Given the entries that follow, write out exactly the lines starting at the one containing "The height and width of the screenshot is (1080, 1920). How" and ending at the one containing "Task: Click the Wi-Fi icon in menu bar", both ends included, and only those.
= = = = =
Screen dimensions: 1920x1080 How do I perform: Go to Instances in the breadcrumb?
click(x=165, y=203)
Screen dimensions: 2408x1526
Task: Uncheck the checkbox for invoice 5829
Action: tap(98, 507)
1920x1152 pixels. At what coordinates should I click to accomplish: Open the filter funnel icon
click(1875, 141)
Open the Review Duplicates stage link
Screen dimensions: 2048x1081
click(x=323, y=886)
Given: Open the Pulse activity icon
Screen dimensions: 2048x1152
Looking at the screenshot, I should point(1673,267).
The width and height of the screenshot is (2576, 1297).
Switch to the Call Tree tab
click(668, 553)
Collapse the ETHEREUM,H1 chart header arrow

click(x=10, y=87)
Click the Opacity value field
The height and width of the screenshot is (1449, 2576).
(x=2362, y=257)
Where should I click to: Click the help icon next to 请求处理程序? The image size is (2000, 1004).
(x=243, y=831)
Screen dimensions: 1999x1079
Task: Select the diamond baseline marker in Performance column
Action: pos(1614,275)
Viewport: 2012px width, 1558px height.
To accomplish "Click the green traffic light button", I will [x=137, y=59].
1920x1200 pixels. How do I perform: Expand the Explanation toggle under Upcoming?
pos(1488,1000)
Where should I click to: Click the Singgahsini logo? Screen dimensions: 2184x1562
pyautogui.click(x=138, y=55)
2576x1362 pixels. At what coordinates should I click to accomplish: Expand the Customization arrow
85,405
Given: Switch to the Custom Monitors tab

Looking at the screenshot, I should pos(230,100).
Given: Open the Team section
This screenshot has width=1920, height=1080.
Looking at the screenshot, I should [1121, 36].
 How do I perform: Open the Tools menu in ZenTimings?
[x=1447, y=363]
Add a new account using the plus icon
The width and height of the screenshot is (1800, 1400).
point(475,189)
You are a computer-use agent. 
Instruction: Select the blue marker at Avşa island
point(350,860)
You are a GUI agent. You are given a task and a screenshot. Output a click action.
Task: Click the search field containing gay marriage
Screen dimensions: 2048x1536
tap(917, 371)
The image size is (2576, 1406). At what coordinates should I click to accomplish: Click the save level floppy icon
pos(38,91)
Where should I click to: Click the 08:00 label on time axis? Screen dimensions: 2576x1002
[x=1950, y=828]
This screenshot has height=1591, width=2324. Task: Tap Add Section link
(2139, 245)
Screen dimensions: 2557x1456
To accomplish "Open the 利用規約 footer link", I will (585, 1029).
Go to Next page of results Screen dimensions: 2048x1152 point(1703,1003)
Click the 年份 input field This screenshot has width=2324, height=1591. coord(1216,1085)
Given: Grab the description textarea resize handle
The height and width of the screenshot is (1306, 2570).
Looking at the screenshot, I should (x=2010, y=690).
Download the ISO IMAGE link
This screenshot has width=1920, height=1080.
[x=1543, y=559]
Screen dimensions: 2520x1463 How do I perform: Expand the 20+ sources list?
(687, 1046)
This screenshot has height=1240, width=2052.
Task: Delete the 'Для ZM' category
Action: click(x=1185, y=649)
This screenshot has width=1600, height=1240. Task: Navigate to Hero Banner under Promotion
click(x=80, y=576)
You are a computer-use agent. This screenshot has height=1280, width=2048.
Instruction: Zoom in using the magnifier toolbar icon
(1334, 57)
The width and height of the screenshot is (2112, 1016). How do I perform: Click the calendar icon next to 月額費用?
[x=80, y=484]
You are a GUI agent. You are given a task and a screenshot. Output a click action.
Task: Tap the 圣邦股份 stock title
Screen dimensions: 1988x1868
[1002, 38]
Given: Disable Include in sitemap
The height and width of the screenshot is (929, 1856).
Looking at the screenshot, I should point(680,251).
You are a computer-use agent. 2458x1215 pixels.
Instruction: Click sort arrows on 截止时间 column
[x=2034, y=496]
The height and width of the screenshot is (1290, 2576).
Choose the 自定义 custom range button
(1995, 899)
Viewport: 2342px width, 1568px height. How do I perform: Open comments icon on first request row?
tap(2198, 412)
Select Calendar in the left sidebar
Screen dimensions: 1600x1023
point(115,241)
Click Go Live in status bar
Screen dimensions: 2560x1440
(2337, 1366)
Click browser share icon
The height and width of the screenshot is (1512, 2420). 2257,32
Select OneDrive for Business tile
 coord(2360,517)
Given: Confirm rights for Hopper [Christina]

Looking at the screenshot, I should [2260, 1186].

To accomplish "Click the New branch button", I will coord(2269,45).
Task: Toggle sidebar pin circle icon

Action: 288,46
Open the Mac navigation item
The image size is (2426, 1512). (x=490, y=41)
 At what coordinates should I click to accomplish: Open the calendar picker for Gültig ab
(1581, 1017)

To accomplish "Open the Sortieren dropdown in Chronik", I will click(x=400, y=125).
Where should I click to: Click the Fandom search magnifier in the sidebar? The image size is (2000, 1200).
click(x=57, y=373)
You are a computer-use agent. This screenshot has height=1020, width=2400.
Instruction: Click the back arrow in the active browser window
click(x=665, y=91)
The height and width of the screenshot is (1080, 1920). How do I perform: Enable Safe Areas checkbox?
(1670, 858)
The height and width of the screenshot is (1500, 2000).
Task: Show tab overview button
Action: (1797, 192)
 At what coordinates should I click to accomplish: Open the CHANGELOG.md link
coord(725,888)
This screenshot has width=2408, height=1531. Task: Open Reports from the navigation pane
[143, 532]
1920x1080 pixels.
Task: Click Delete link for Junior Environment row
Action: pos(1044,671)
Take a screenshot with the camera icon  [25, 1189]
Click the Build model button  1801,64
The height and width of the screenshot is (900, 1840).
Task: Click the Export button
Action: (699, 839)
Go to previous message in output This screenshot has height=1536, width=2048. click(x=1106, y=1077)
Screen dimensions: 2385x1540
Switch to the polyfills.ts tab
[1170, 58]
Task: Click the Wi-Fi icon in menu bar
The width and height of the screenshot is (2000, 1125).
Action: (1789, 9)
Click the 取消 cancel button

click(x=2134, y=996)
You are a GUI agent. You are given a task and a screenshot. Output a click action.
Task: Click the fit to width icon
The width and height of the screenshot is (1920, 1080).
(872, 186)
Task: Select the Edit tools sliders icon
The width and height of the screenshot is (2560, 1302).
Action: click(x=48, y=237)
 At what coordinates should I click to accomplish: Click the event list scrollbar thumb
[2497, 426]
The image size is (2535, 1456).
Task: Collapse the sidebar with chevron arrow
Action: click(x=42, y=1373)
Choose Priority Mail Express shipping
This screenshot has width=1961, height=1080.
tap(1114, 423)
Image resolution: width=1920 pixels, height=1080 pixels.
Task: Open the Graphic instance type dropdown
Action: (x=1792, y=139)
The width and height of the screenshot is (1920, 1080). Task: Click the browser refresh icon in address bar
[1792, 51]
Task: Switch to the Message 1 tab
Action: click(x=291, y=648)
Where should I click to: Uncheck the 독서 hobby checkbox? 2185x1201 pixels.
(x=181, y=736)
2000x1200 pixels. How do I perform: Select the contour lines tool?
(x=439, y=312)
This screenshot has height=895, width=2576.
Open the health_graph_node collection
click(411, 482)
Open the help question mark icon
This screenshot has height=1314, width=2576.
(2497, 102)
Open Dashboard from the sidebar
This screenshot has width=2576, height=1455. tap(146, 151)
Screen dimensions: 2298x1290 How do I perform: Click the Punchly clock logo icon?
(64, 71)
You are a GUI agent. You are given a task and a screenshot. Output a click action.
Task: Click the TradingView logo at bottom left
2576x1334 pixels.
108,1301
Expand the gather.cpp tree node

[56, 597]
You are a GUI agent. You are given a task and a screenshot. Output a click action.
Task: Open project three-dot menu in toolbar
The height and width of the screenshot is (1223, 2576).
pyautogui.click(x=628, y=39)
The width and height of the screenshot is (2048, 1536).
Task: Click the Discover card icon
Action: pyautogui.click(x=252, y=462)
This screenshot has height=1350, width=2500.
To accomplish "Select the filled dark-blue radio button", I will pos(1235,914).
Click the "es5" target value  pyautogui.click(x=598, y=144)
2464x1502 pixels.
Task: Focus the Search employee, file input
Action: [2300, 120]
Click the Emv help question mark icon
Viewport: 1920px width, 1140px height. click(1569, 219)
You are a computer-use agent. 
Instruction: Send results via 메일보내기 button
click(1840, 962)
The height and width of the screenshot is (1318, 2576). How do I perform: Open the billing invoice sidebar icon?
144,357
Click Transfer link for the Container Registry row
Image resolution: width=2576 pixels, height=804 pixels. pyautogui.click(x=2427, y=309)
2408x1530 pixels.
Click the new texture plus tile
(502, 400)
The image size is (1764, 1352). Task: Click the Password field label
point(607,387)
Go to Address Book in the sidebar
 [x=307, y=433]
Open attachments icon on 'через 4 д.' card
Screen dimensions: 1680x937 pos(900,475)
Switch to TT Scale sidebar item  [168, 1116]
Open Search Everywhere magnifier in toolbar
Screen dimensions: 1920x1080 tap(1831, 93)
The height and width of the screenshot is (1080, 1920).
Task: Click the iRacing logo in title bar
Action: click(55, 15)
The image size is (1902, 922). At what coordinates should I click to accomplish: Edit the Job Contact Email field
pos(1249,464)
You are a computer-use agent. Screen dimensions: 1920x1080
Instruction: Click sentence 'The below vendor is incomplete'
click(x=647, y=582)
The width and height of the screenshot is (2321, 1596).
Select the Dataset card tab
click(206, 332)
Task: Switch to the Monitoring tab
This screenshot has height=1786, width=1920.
= = = = =
*RESULT BELOW:*
The height and width of the screenshot is (1080, 1920). How do I perform: Enable Safe Areas checkbox?
(1670, 858)
The height and width of the screenshot is (1500, 2000).
Task: Show tab overview button
Action: (1797, 192)
 At what coordinates should I click to accomplish: Open the CHANGELOG.md link
coord(725,888)
This screenshot has width=2408, height=1531. Task: Open Reports from the navigation pane
[143, 532]
1920x1080 pixels.
Task: Click Delete link for Junior Environment row
Action: pos(1044,671)
Take a screenshot with the camera icon  [25, 1189]
Click the Build model button  1801,64
The height and width of the screenshot is (900, 1840).
Task: Click the Export button
Action: (699, 839)
Go to previous message in output This screenshot has height=1536, width=2048. click(x=1106, y=1077)
Screen dimensions: 2385x1540
Switch to the polyfills.ts tab
[1170, 58]
Task: Click the Wi-Fi icon in menu bar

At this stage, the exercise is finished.